_Selection_.
((
Parsing text ... again

(imported topic written by jeko1791)

Hi,

I’ve done some text file parsing before, but am struggling with pulling a piece of information out of the middle of a line. Here’s the first few lines of the file (from a Solaris “prtdiag -v”):

System Configuration: Sun Microsystems sun4u Sun Fire 280R (2 X UltraSPARC-III+)

System clock frequency: 150 MHz

Memory size: 2048 Megabytes

I am trying to pull out just the “Sun Microsystems” and just the “Sun Fire 280R”, from the first line, but I cannot rely on the “sun4u” being constant (it could be something else, like “i86pc” or “sun4us”) and I cannot rely on the “(2 X UltraSPARC-III+)” being there either. I thought about hoping a number of spaces from a specific spot, but didn’t know how to count thru them in relevance.

Any ideas on how to grab this text out of this line?

Thanks

(imported comment written by SystemAdmin)

If you think this is a very typical example, I think the following might work for you, assuming that the first 41 characters are standard, the ‘sun4u’ entries do not have spaces and the trailing information is in parentheses. I would normally do a bit of background work* to see whether the “Sun Workstations” entry is typical (for your machines), the two spaces in the middle of the string are always present, etc.

( IF it contains " (" THEN preceding text of first " (" of it ELSE it ) of following text of first " " of following text of position 41 of line whose (it starts with “System Configuration:”) of file “prtdiag_output”

So, assuming the first 41 chars are standard, pull the specific line, take the trailing string after the known length of the beginning, then extract the following text after the first space found, with the final option to lop off any data from the end if there is a " (" in the string.

*A thought springs to mind when I read questions like this…do I actually have enough information to make a proper decision? The answer here is probably not. My concern is not about the data you’ve given for one machine, but for all the other data you’re going to get back from the other machines.

Normally I would create an analysis with relevance to pull the data I’m going to query. I examine all the unique examples and try to see where the similar instances of spacing, phrases, special characters, etc. might help me parse the line reliably. Sometimes you just have to grab the best set of data you can and just use it.

-Jim

(imported comment written by jeko1791)

Thanks Jim.

Reading your post, a lightbulb went off in my head. I don’t know what the make and model will always be, or even if the parenthesized piece will always be there, but I do know the limited variations of the architecture string, so I can use this as a key to guide my parsing. I believe this will work very well to determine the Make (before the architecture key) and Model (after the architecture key). Even if it’s not 100%, I can monitor the built-in “OS Architecture - Unix” property to see if any other variations pop-in and update my properties accordingly.
))
_Extracted data_.
((
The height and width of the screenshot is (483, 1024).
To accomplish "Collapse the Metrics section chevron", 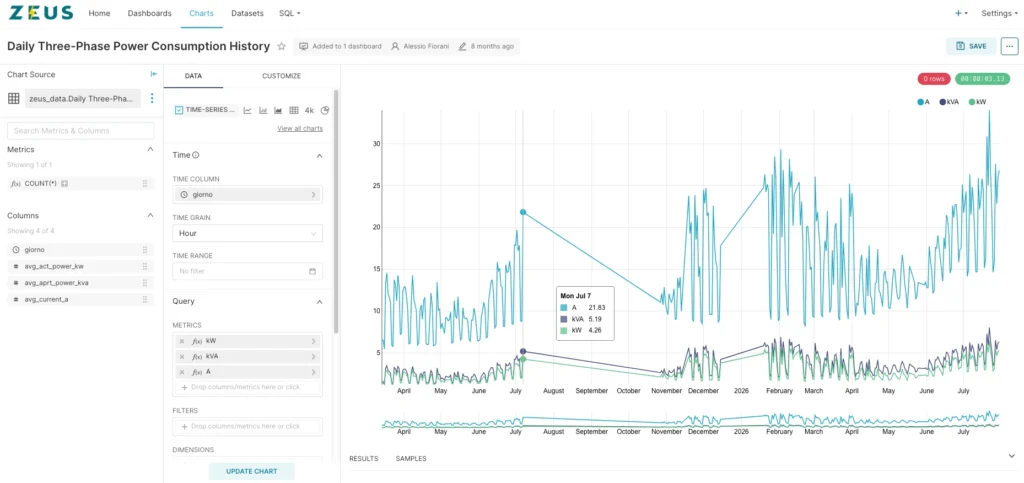I will click(150, 149).
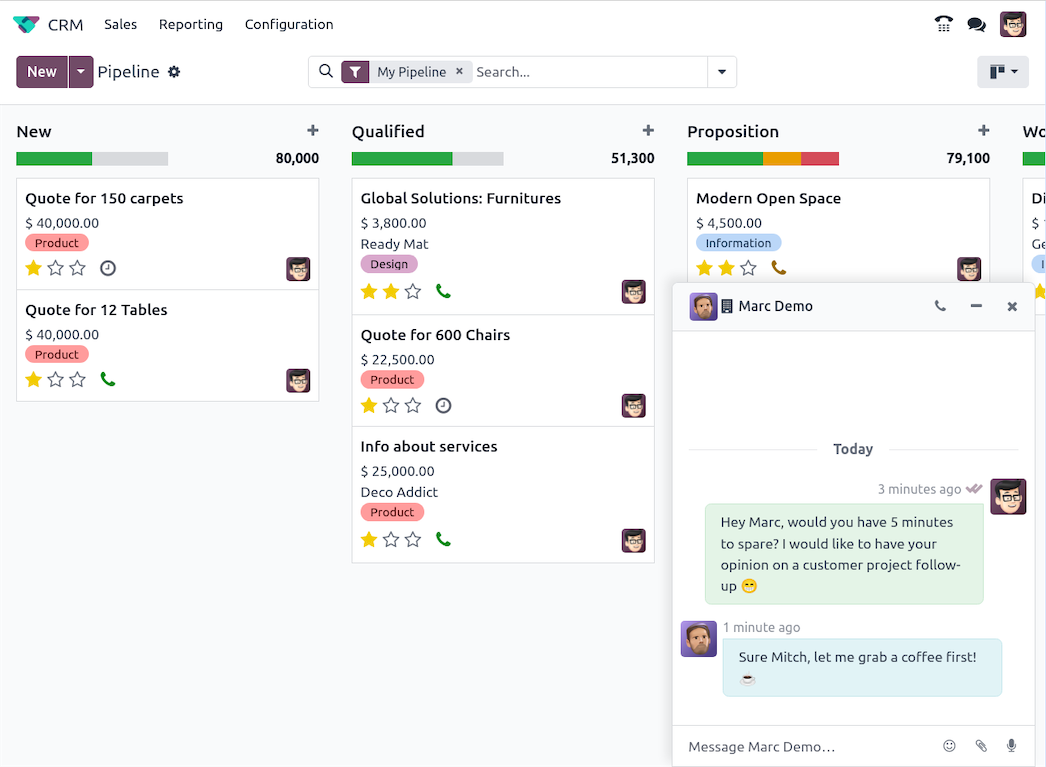Expand the search options dropdown arrow
This screenshot has height=767, width=1046.
(x=721, y=71)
))
_Stated goal_. Rename "Sun Fire 280R" to "Sun Fire V440" in the forum thread between "Memory size: 2048" and "of this line?", inclusive, and write out that stretch. Work only from the forum thread and leave the listing aside.

_Full solution_.
Memory size: 2048 Megabytes

I am trying to pull out just the “Sun Microsystems” and just the “Sun Fire V440”, from the first line, but I cannot rely on the “sun4u” being constant (it could be something else, like “i86pc” or “sun4us”) and I cannot rely on the “(2 X UltraSPARC-III+)” being there either. I thought about hoping a number of spaces from a specific spot, but didn’t know how to count thru them in relevance.

Any ideas on how to grab this text out of this line?